Leclerc was the sole representative for the Swiss-based team and he drove a brilliant, mature race to come home in P7. The young superstar from Monaco finished 7.1s in front of Haas’ Romain Grosjean.  

It underlines the incredible rate of development from everyone at the Sauber factory. Their rapid rise is one of the great stories of this year.  

Team-mate tussles, tension and plenty of controversies 

Leaving aside the biggest talking point of the weekend, there were plenty of other incidents on Saturday and Sunday. 

It all started in Q2 when Hamilton and Vettel were involved in controversial incidents.  

As Sergey Sirotkin blasted around turn 11 at speed, he came across a slow Lewis Hamilton. A late move from Hamilton almost caused a big accident but both drivers got away with it. The stewards decided not to investigate as they were both on an out-lap.  

Sebastian Vettel got slapped with a 25,000 euro fine for breaking the scales after getting called to the weighbridge during Q2. The German was visibly angry with his hand gestures and broke the scales as he drove off. Just like Hamilton, he probably got away lightly with it.  

In the race, there were some tasty intra-team battles and plenty of swearing, too. 

On lap 2, the Renaults of Hulkenberg and Sainz tussled extremely hard through the twisty middle sector all the way to Juncao – and there was slight contact as they headed towards that famous corner. 

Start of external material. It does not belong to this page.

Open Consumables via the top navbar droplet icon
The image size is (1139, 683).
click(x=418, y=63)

Brendon Hartley and Pierre Gasly provided most of the drama, however. Late in the race, the New Zealander caught his French team-mate. Hartley was on supersofts vs mediums for Gasly. There would be a lot of swearing on the radio as the team asked Pierre to let Brendon through. 

To Gasly: 

Driver swap turn four now, we need to do it. Stay in front of Sainz. 

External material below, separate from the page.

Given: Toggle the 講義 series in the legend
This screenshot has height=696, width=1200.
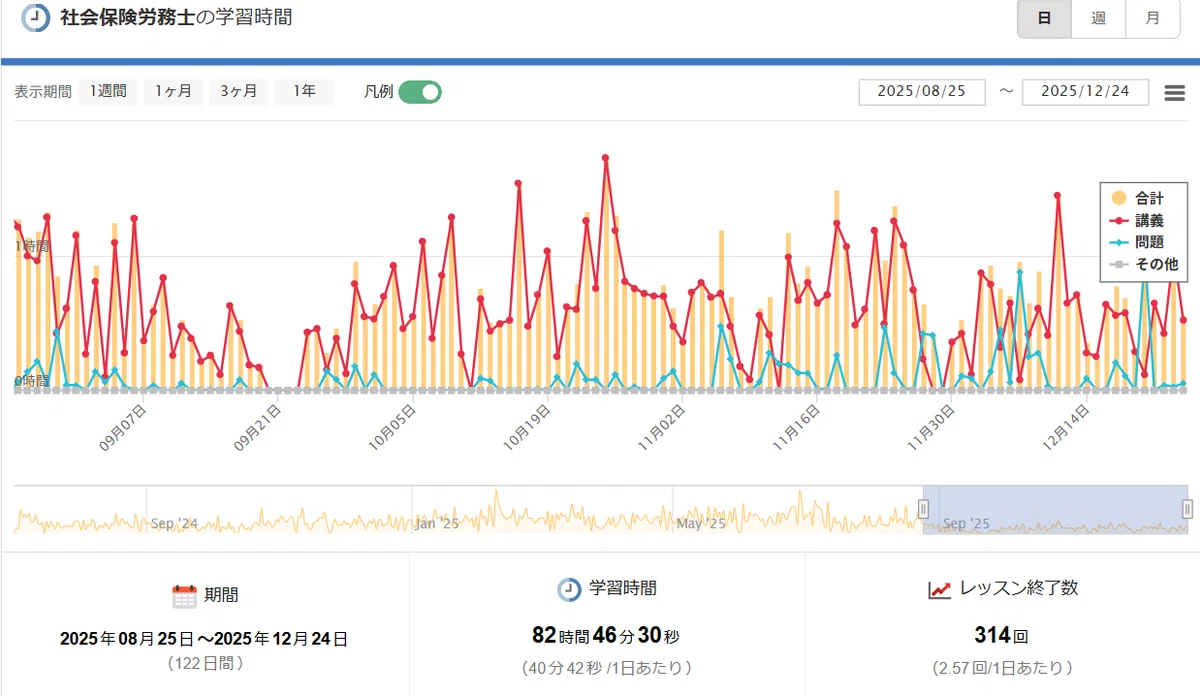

I can’t they’re [censored] too close [Sainz as well as Hartley], can’t you see? 


Mate is he going to let me by? What the [censored]’s going on? Mate he’s holding me up so much. 

To Hartley: 

Use anti-deploy middle sector. Use anti-deploy middle sector. Get close to him. 


Mate I’m right up his [censored] [censored] 

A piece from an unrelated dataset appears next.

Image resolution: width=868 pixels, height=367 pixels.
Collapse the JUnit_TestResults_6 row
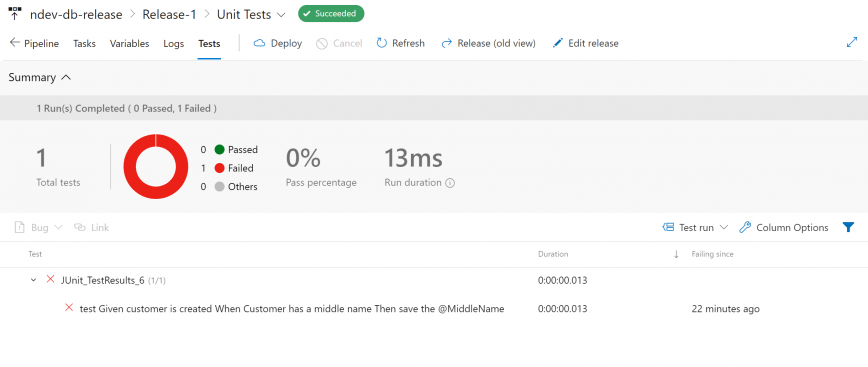pos(33,281)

Eventually, Gasly obeyed the orders and let his stablemate through on the penultimate lap. The tension has been bubbling at Toro Rosso in recent weeks and it exploded yesterday.  

Should Brazil be the last race of the season? 

After the security problems last year, things went smoothly for all the drivers and employees at the weekend.  

Now, the focus needs to shift on having the best possible finale to end the season – and Brazil fits the bill perfectly. 

Abu Dhabi tends to provide us with very processional, dull races. As previous events have shown, overtaking is extremely difficult and a lot of it is due to the layout.  

Interlagos gave us a cracking race on Sunday and showed F1 at its finest. The nature of the track and the short lap helps a lot. The Brazilian Grand Prix has regularly provided cracking races throughout the last 10 years.  

A track which gives us better racing should be chosen over a circuit which can pay more money to host the final Grand Prix of the year.